5. Amendment and Termination. The Board may terminate or amend the Plan at any time and from time to time; provided, however, that the Board may not, without approval of the shareholders of the Company in a manner satisfying the requirements of Section 423 of the Code, increase the maximum number of shares of Stock available for purchase under the Plan. No termination of or amendment of the Plan may adversely affect the rights of an Optionee in the reasonable discretion of the Committee with respect to any Option held by the Optionee as of the date of such termination or amendment without the Optionee’s consent.
6. Shares of Stock Subject to the Plan. No more than an aggregate of 35 million shares of Stock may be issued or delivered pursuant to the exercise of Options granted under the Plan. Shares to be delivered upon the exercise of Options may be either shares of Stock which are authorized but unissued or shares of Stock held by the Company in its treasury or shares of Stock purchased on the open market by the Company for issuance under this Plan. If an Option expires or terminates for any reason without having been exercised in full, the unpurchased shares subject to the Option shall become available for other Options granted under the Plan. The Company shall, at all times during which Options are outstanding, reserve and keep available shares of Stock sufficient to satisfy such Options, and shall pay all fees and expenses incurred by the Company in connection therewith. In the event of any capital change in the outstanding Stock as contemplated by Section 8.9, the number and kind of shares of Stock reserved and kept available by the Company shall be appropriately adjusted.
7. Participation. Each Eligible Employee may elect to participate in the Plan as of the Entry Date by completing an Enrollment Agreement electing to participate in the Plan as described in Section 8.2.
8. Terms and Conditions of Options.
8.1 General. All Options granted to Eligible Employees shall comply with the terms and conditions set forth in this Section 8. Subject to Sections 8.2(d) and 8.8, each such Option shall entitle the Optionee to purchase that number of whole shares calculated in accordance with this Section 8 or such lesser number or value of shares established by the Committee as an additional limitation on the maximum number of Option Shares available under an Option.
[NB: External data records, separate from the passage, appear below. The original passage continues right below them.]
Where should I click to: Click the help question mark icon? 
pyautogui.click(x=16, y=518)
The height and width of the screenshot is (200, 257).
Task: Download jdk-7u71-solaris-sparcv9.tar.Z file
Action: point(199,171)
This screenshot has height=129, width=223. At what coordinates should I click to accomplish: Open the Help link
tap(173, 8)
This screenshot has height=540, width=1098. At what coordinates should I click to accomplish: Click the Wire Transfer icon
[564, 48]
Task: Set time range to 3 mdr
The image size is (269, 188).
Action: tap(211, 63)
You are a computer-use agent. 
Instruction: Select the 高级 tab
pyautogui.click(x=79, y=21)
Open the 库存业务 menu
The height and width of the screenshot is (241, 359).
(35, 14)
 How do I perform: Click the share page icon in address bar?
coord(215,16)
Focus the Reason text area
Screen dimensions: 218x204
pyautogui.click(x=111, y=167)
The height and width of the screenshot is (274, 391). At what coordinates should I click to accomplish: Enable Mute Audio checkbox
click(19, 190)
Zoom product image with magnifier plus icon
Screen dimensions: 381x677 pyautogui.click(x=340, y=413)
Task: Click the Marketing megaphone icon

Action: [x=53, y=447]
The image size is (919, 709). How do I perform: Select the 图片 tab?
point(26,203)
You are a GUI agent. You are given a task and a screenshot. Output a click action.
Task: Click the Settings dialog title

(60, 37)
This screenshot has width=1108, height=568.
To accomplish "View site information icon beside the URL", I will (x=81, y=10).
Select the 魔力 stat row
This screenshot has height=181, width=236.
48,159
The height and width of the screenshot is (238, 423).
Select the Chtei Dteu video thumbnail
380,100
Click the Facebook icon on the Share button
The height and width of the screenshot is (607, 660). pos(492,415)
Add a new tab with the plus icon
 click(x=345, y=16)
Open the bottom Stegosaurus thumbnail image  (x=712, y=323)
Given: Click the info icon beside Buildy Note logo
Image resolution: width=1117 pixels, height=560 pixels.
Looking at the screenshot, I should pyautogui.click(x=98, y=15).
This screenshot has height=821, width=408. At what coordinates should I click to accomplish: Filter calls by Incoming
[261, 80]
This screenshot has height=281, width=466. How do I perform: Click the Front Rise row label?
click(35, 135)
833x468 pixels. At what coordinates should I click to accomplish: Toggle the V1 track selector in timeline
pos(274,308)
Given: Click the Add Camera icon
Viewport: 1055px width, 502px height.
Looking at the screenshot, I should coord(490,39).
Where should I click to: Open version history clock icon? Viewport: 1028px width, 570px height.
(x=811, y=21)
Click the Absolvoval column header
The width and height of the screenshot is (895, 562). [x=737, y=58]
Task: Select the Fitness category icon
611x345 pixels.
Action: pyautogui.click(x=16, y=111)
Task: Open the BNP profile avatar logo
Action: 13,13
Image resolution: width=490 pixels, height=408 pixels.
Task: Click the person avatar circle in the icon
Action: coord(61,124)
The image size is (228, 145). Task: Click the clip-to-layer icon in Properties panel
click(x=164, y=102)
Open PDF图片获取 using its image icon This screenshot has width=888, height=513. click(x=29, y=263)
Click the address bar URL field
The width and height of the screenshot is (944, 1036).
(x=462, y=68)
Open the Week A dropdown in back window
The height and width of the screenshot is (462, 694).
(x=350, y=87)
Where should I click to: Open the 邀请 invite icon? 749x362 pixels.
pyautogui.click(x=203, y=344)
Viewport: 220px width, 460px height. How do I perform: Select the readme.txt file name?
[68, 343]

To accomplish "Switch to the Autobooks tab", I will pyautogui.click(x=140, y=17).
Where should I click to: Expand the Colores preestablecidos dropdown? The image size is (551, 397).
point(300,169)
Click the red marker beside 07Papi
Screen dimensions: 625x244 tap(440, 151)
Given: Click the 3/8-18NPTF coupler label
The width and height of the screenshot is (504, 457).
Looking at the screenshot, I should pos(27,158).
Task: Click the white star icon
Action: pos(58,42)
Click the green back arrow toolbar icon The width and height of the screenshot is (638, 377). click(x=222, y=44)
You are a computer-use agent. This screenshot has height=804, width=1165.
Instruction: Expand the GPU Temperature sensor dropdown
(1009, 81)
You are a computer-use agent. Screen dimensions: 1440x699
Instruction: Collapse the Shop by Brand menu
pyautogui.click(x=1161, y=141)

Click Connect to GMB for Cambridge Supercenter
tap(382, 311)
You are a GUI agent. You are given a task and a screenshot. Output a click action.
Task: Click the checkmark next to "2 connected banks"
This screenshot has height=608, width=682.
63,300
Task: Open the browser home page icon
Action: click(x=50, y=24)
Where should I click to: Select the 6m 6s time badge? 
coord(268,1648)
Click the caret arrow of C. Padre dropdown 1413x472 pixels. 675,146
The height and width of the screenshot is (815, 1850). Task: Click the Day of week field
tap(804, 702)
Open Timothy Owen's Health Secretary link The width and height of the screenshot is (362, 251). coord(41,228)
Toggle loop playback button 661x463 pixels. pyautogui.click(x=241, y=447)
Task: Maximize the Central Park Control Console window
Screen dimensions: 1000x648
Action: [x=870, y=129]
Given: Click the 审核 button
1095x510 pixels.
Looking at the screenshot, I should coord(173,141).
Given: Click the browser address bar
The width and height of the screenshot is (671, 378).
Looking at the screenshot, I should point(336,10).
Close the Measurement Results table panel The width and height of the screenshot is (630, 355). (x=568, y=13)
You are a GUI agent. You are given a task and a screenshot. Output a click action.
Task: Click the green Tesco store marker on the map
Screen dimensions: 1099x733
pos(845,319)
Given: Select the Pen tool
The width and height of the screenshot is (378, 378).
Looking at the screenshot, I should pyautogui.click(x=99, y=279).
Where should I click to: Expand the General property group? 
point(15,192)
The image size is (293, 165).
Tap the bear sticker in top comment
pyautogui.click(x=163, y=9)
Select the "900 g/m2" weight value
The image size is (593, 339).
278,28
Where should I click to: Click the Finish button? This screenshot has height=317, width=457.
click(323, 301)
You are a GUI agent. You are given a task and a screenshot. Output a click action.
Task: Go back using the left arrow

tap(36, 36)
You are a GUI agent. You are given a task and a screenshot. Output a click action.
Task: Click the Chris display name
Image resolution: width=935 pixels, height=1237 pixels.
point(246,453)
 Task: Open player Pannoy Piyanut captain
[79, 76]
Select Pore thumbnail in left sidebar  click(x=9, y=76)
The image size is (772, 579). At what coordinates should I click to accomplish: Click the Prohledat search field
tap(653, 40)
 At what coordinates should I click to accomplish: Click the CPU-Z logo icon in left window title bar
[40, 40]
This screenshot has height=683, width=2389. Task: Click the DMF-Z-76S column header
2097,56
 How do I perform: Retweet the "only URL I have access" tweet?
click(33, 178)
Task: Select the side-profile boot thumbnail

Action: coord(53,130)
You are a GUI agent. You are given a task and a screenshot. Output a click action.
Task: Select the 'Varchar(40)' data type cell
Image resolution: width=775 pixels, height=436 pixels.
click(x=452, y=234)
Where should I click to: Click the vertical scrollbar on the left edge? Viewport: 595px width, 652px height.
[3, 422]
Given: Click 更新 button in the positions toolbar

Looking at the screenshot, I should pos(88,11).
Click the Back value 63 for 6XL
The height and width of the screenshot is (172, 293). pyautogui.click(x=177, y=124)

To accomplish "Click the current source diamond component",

8.2 Enrollment Agreement/Payroll Deductions.
(a) During each Enrollment Period, an Eligible Employee may elect to participate in the Plan and purchase shares of Stock by completing and submitting an Enrollment
Agreement, in accordance with such procedures as may be established from time to time by the Committee in its sole discretion. The Enrollment Agreement shall indicate the percentage of the Eligible Employee’s Compensation (from 1% through 10%, in multiples of 1%) that the Eligible Employee elects to be withheld on pay dates occurring during the Offering Period.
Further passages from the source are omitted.